Repeat the records below verbatim, and do not copy their pictures.

Start of PROVIDED MATERIAL

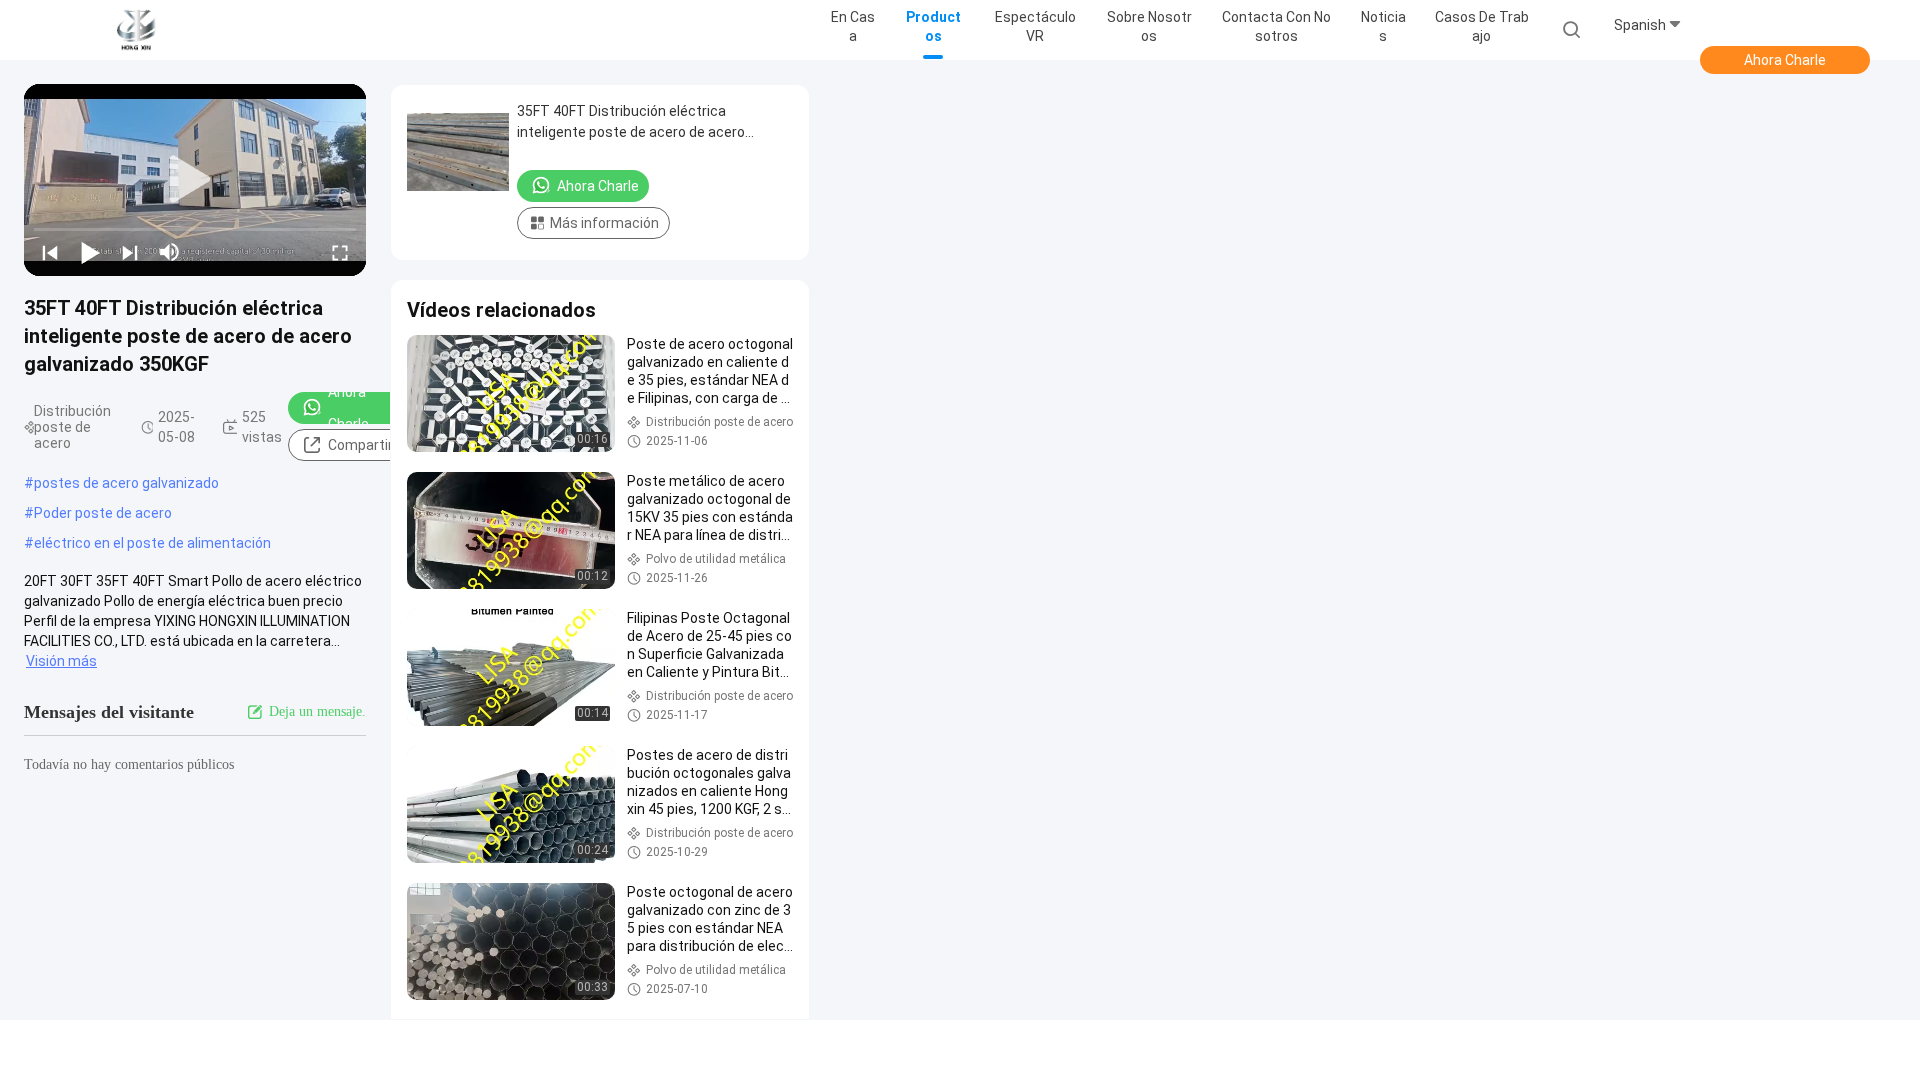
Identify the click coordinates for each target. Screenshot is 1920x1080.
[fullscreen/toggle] (340, 252)
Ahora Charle (1785, 60)
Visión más (61, 661)
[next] (130, 252)
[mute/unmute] (170, 252)
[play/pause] (90, 252)
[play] (195, 180)
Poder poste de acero (103, 513)
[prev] (50, 252)
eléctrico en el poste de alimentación (152, 543)
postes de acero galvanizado (126, 483)
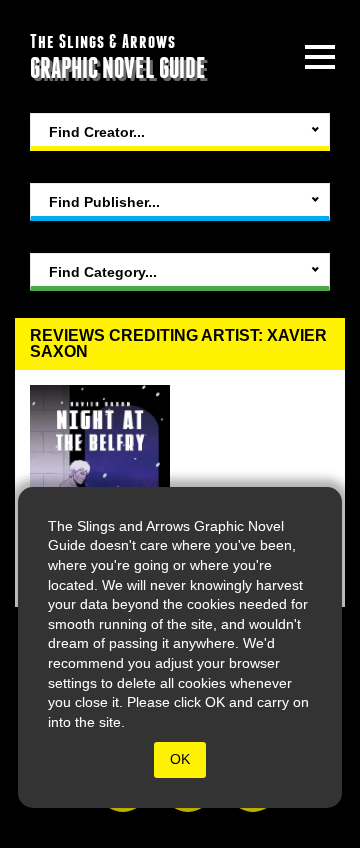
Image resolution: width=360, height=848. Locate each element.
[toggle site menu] (320, 57)
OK (180, 759)
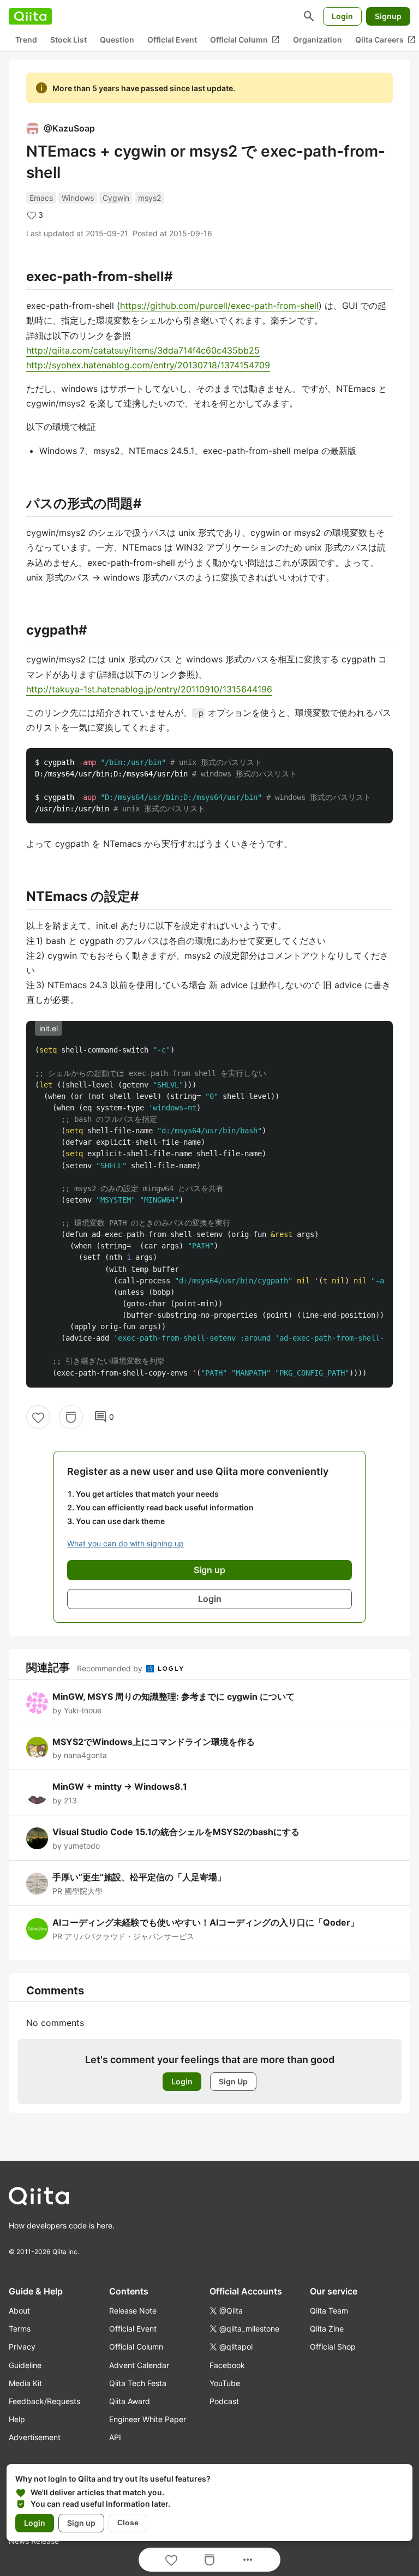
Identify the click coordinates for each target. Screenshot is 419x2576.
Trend (26, 39)
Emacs (41, 197)
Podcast (224, 2401)
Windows (78, 197)
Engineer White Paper (147, 2419)
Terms (20, 2328)
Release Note (133, 2310)
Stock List (68, 39)
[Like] (38, 1417)
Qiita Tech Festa (137, 2383)
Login (342, 16)
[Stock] (71, 1417)
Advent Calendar (139, 2365)
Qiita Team (329, 2310)
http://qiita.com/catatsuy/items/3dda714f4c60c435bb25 (143, 350)
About (19, 2310)
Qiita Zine (327, 2328)
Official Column (245, 39)
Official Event (172, 39)
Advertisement (35, 2437)
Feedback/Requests (44, 2401)
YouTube (225, 2383)
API (115, 2437)
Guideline (25, 2365)
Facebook (227, 2365)
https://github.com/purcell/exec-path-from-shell (219, 305)
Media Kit (25, 2383)
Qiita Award (129, 2401)
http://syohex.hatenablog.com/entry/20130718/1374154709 (148, 365)
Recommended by (111, 1668)
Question (117, 39)
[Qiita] (30, 16)
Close (128, 2522)
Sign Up (233, 2081)
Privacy (22, 2346)
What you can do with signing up (125, 1543)
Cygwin (116, 197)
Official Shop (333, 2346)
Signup (388, 16)
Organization (317, 39)
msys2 (149, 197)
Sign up (81, 2522)
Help (17, 2419)
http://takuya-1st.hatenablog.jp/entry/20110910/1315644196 (149, 689)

End of PROVIDED MATERIAL

RESULT OF THIS EXERCISE –
Identify the click coordinates for each target. Screenshot is 1920x1080.
[fullscreen/toggle] (340, 252)
Ahora Charle (1785, 60)
Visión más (61, 661)
[next] (130, 252)
[mute/unmute] (170, 252)
[play/pause] (90, 252)
[play] (195, 180)
Poder poste de acero (103, 513)
[prev] (50, 252)
eléctrico en el poste de alimentación (152, 543)
postes de acero galvanizado (126, 483)
Image resolution: width=360, height=848. Locate each element.
[toggle site menu] (320, 57)
OK (180, 759)
Identify the click coordinates for each target. Screenshot is 419x2576.
Trend (26, 39)
Emacs (41, 197)
Podcast (224, 2401)
Windows (78, 197)
Engineer White Paper (147, 2419)
Terms (20, 2328)
Release Note (133, 2310)
Stock List (68, 39)
[Like] (38, 1417)
Qiita Tech Festa (137, 2383)
Login (342, 16)
[Stock] (71, 1417)
Advent Calendar (139, 2365)
Qiita Team (329, 2310)
http://qiita.com/catatsuy/items/3dda714f4c60c435bb25 (143, 350)
About (19, 2310)
Qiita Zine (327, 2328)
Official Column (245, 39)
Official Event (172, 39)
Advertisement (35, 2437)
Feedback/Requests (44, 2401)
YouTube (225, 2383)
API (115, 2437)
Guideline (25, 2365)
Facebook (227, 2365)
https://github.com/purcell/exec-path-from-shell (219, 305)
Media Kit (25, 2383)
Qiita Award (129, 2401)
http://syohex.hatenablog.com/entry/20130718/1374154709 (148, 365)
Recommended by (111, 1668)
Question (117, 39)
[Qiita] (30, 16)
Close (128, 2522)
Sign Up (233, 2081)
Privacy (22, 2346)
What you can do with signing up (125, 1543)
Cygwin (116, 197)
Official Shop (333, 2346)
Signup (388, 16)
Organization (317, 39)
msys2 (149, 197)
Sign up (81, 2522)
Help (17, 2419)
http://takuya-1st.hatenablog.jp/entry/20110910/1315644196 (149, 689)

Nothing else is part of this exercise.